Da "Il Corriere Della Sera" sabato 18 settembre 1999, pag.7

Intervista all'ex Commissario Europeo Bonino: "L'intervento arriva tardi. Ma l'Italia ha dimostrato di avere un ruolo in campo internazionale" "E possibile che alla prossima crisi non avremo più forze da mandare, ma aiutare quellagente è un dovere"

NEW YORK. Giovedì pomeriggio Emma Bonino avrebbe dovuto ricevere al Palazzo di Vetro delle Nazioni Unite uno speciale premio umanitario per il suo impegno in Kosovo e in altre aree di conflitto.
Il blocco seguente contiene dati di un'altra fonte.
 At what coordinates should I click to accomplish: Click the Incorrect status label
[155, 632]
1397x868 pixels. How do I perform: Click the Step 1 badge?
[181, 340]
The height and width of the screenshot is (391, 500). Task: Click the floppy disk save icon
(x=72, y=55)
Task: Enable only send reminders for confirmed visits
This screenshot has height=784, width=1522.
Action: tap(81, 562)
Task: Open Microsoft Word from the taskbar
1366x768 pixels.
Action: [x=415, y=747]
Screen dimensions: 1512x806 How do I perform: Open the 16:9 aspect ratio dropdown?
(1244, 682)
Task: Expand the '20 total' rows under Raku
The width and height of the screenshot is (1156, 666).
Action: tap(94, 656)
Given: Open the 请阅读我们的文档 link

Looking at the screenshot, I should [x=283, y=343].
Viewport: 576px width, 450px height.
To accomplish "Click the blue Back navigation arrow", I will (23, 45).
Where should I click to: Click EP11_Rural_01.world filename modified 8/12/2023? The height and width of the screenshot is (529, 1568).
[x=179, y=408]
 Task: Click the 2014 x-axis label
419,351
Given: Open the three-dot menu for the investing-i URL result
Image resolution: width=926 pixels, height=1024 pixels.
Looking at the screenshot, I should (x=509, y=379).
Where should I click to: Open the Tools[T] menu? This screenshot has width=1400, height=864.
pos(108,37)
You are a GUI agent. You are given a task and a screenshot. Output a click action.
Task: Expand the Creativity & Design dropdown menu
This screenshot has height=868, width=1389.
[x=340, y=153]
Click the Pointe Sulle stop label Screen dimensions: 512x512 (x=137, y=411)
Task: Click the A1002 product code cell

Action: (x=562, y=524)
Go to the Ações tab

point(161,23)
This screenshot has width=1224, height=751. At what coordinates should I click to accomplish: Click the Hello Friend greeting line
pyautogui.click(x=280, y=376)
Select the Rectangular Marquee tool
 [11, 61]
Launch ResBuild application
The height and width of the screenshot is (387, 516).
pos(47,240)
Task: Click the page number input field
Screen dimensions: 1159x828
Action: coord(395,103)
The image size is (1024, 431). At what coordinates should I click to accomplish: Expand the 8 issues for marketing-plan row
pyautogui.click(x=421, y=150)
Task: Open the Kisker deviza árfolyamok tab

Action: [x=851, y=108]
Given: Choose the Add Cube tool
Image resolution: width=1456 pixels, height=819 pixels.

Ma l'uragano Floyd ha costretto anche l'Onu alla chiusura anticipata, rimandando la consegna ad ottobre.

"Avrei voluto parlare della crisi timorese: un dramma che mi sta molto a cuore - racconta l'ex Commissario europeo -. Penso che l'intervento a Timor sia tardivo e sia scattato solo al traino di immagini televisive e dello sdegno popolare. Ma il fatto più grave è che stuoli di diplomatici, ambasciatori ed esperti militari hanno seguito da vicino il referendum in Indonesia senza, almeno così dicono, presagire niente".

La responsabilità dei massacri ricade anche sull'Onu?
"L'Onu e l'Europa hanno giustamente patrocinato il referendum, come giustamente non avevano mai accettato l'arbitraria annessione di Timor Est da parte di Giakarta. Ma sono mancati gli interventi per proteggere i diritti dei votanti, che pagano per aver creduto in una procedura democratica garantita dalla comunità internazionale. Non so se la miopia dell'Onu sia dovuta agli errori dell'intelligence o alla noncuranza del Consiglio di Sicurezza che ha preferito chiudere gli occhi. La responsabilità è collettiva".

Come giudica la decisone dell'Italia di intervenire a Timor, mentre altri Paesi come Giappone e Germania si defilano?
"Si torna al grave problema della non applicazione degli articoli della Carta Onu sulle forze militari internazionali. Articoli che rimangono solo in teoria a disposizione del Consiglio di Sicurezza e del Segretario Generale. In realtà ogni volta che il Consiglio decide qualcosa il Segretario Generale deve mettersi al telefono come un mendicante per cercare Paesi "disponibili". Questo ha rallentato i soccorsi, lasciando aperta la strada al "no" di alcuni Paesi".

L'Italia merita dunque più di altre nazioni un seggio permanente al Consiglio di Sicurezza?
"Io apprezzo la posizione del nostro Paese che si assume sempre le proprie responsabilità nell'ambito della comunità internazionale. La battaglia italiana è giusta, in prospettiva, perché è l'Europa che deve avere un seggio permanente. La crociata dell'ambasciatore Paolo Fulci in questo senso è vitale".

Che cosa spinge il nostro Paese ad intervenire nelle aeree di conflitto?
"La voglia di essere protagonista responsabile della comunità internazionale. Penso anche ad altre battaglie, intraprese su spinta radicale, come il Tribunale internazionale permanente e la moratoria sulla pena capitale. Da Amato in poi, tutti i governi italiani hanno unito un ruolo propositivo alla disponibilità a condividere costi e sacrifici che esso comporta. Nella nuova realtà globale questo atteggiamento continuerebbe anche se in Italia tornasse la destra al potere".

Ma non sarebbe meglio per l'Italia concentrare le proprie forze più vicino a casa?
"Timor è entrata a casa nostra come Pantelleria. Certo, anche l'Italia ha dei limiti ed è possibile che questo sforzo sollecitato dall'Onu sia l'ultimo e che alla prossima crisi non avremo più nessuno da mandare. Ma se è normale privilegiare zone vicine come Albania o Kosovo, è moralmente giusto intervenire ovunque".

Che cosa pensa del fatto che vengano inviati a Timor i paracadutisti della Folgore, dopo le tante polemiche che hanno colpito la brigata?
"Io non ho partecipato alla ridicola demonizzazione dell'intera brigata perché credo nella responsabilità individuale e non nelle generalizzazioni. I comportamenti criminali vanno puniti, ma attenti a fare di ogni erba un fascio".

Come giudica il ruolo del Papa nella crisi timorese?
"Il Pontefice si è esposto molto e certamente anche per il legame religioso. In passato si è avuta l'impressione che i cattolici gli stiano più a cuore di altri. Ma posso dire, come laica, che lo sento presente in tutte le grandi crisi. A prescindere dalla confessione delle vittime".